Algérie

60e anniversaire de l’indépendance de l’Algérie (1962-2022) : Il y a 52 ans, l’épopée de l’économie en Algérie



Publié le 05/07/2022 dans le quotidien El Watan
Par M’hamed Abaci


Sitôt l’indépendance acquise, l’Algérie se lance dans un vaste chantier de développement national pour asseoir sa souveraineté de l’indépendance économique, alors que l’Algérie était à l’époque très loin de connaître l’aisance financière, dont allait bénéficier le pays de l’augmentation des prix du baril de pétrole sur les marchés mondiaux en 1982, 1984 et depuis 2000.
Dans cette importante étape de l’histoire de l’Algérie, il convient avant tout de rappeler, que le premier baril vendu par Sonatrch en 1966 qui rapportait pour nos réserves de change 1,60 dollars. L’argent de la rente pétro-gazière avait une valeur économique réelle et l’argent de l’Etat appartenait à la nation et ne devait pas être dilapidé.
L’argent du pétrole devait aller au développement seulement par une politique d’équilibre régional, qui a été mise en œuvre par des programmes spéciaux de développement. A cet effet, des réunions du gouvernement se tenaient au niveau des régions, dont notamment les Aurès, le Titteri, l’Oasis, la Saoura, la Kabylie…

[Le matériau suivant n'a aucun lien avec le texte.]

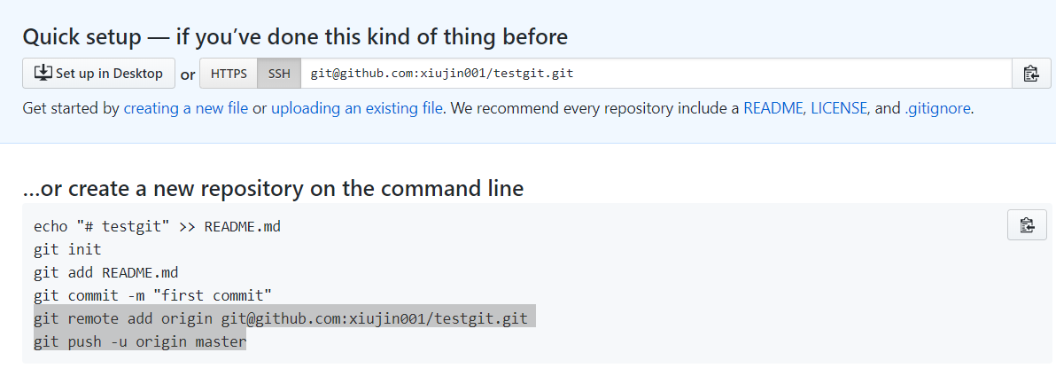Switch clone URL to HTTPS
Screen dimensions: 1056x376
click(229, 74)
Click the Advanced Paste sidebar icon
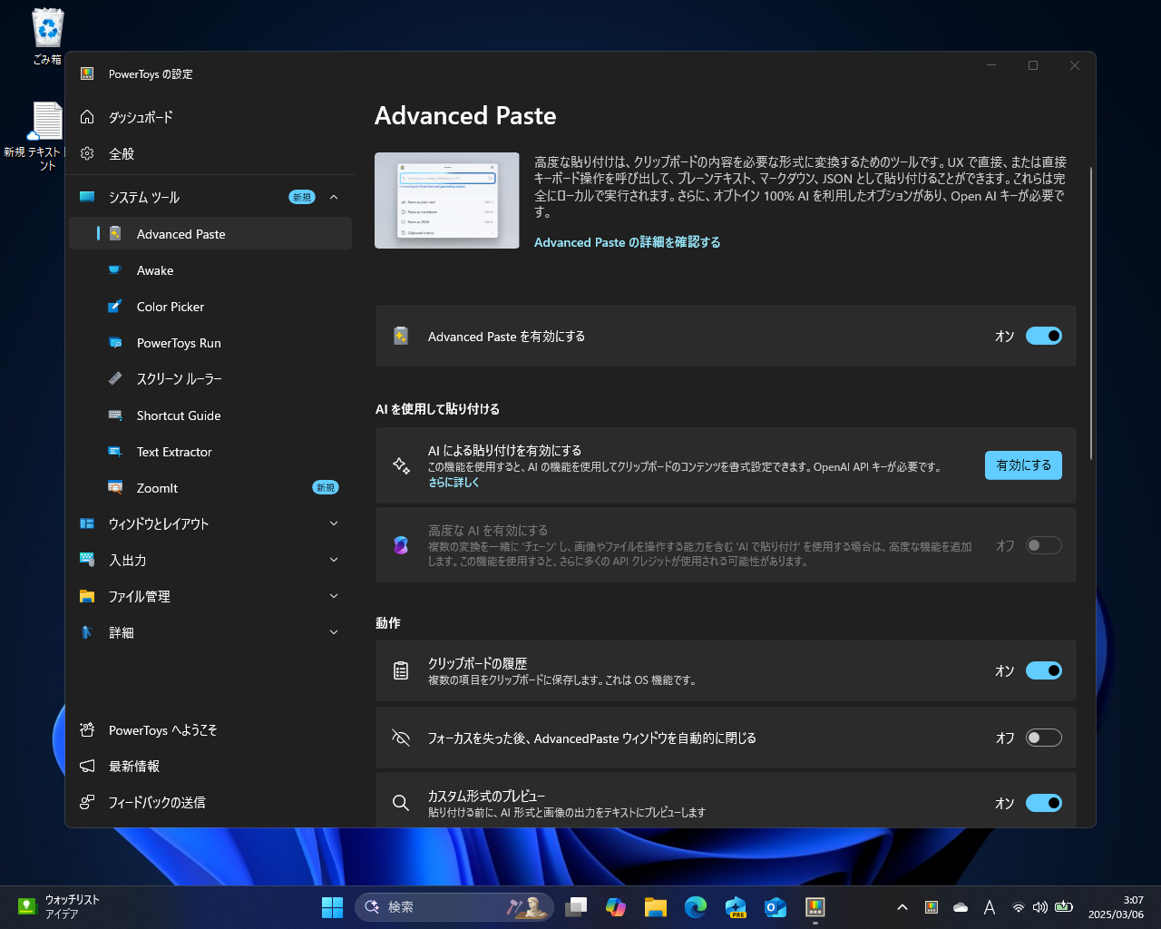This screenshot has height=929, width=1161. click(x=116, y=234)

Notre pays se devait de mettre fin au plus tôt à ce lourd héritage légué par le colonialisme, les Européens ayant laissé derrière eux un pays sous-développé et totalement à l’arrêt. Pour cela, il fallait mettre en œuvre une politique de développement national qui réponde aux impératifs majeurs de l’Algérie indépendante dans les sept domaines fondamentaux suivants : priorité à une industrialisation de transformation, indépendance économique, formation et emploi, valorisation des ressources, contribution au développement de l’agriculture, compétitivité internationale dans les technologies modernes et enfin économie de devises en mettant en avant des programmes économiques et de construction afin de consolider l’indépendance politique en engageant des plans de développement.
Il y a eu les plans triennaux 1967-1969, quadriennaux 1970-1973 et 1974-1977 et quinquennaux 1980-1985, répondant aux différents impératifs industriel, social, agraire, culturel, scientifique, sportif, santé, enseignement…Enfin, pour la valorisation des hydrocarbures, il y a eu le plan Valhyd pour développer une industrie pétrolière et gazière. L’Algérie, nouvellement indépendante, pensait déjà à l’après-pétrole. Comme nous le verrons dans les lignes qui suivent.

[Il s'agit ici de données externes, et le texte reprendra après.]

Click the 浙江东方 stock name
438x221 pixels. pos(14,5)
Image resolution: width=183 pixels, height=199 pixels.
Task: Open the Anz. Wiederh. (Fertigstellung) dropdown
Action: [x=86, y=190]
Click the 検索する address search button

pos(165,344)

La bataille du développement national était donc en marche. Y ont été associés les premiers cadres algériens en majorité autodidactes, mais qui ont su concevoir et développer une expérience profitable par laquelle ils ont été au-devant de la scène de l’Algérie future.
En effet, cette expérience a permis rapidement de faire fonctionner les institutions, les sites pétroliers, gaziers, miniers, les sociétés nationales pour rétablir l’économie et enfin les terres agricoles récupérées et prises en charge par nos paysans pour les exploiter. C’était une étape nouvelle qui s’annonçait pour cette génération après celle de la libération du pays.
C’était la grande époque de l’industrialisation du pays d’une riche expérience au sein de Sonatrach où le temps passant, les entreprises se créaient et grandissaient, la croissance augmentait ainsi que l’offre. Des centres de formation , de centres médico-sociaux, des cantines se créaient au sein de chaque entreprise, les prix diminuaient et on parlait très peu de corruption, de fuite de cadres, de cerveaux ou de capitaux, de liquidation d’entreprises, de compression d’effectifs, de salaires impayés, de conflits sociaux…
C’était un événement marquant et témoin de l’engagement d’une génération au service réellement de l’Algérie indépendante après le départ massif des cadres européens. Un acquis, porteur de grandes perspectives socioéconomiques pour l’horizon 1980 (H80) pour passer de l’état de pays pétrolier à celui de pays industrialisé où notre pays commençait à prendre place dans le concert des pays développés et s’imposer comme leader dans le Tiers-Monde.
Moment majeur
Oui, c’est un moment majeur de l’histoire d’une Algérie nouvelle où les premiers cadres et travailleurs algériens ont été d’un apport indéniable à la transition pos-tindépendance et au développement national. Ils ont notamment su changer la donne et s’imposer comme acteurs-clés dans la transition post-indépendance en participant avec dévouement aux processus de nationalisations pour reconquérir la souveraineté économique du pays, après avoir préservé et valorisé le patrimoine public.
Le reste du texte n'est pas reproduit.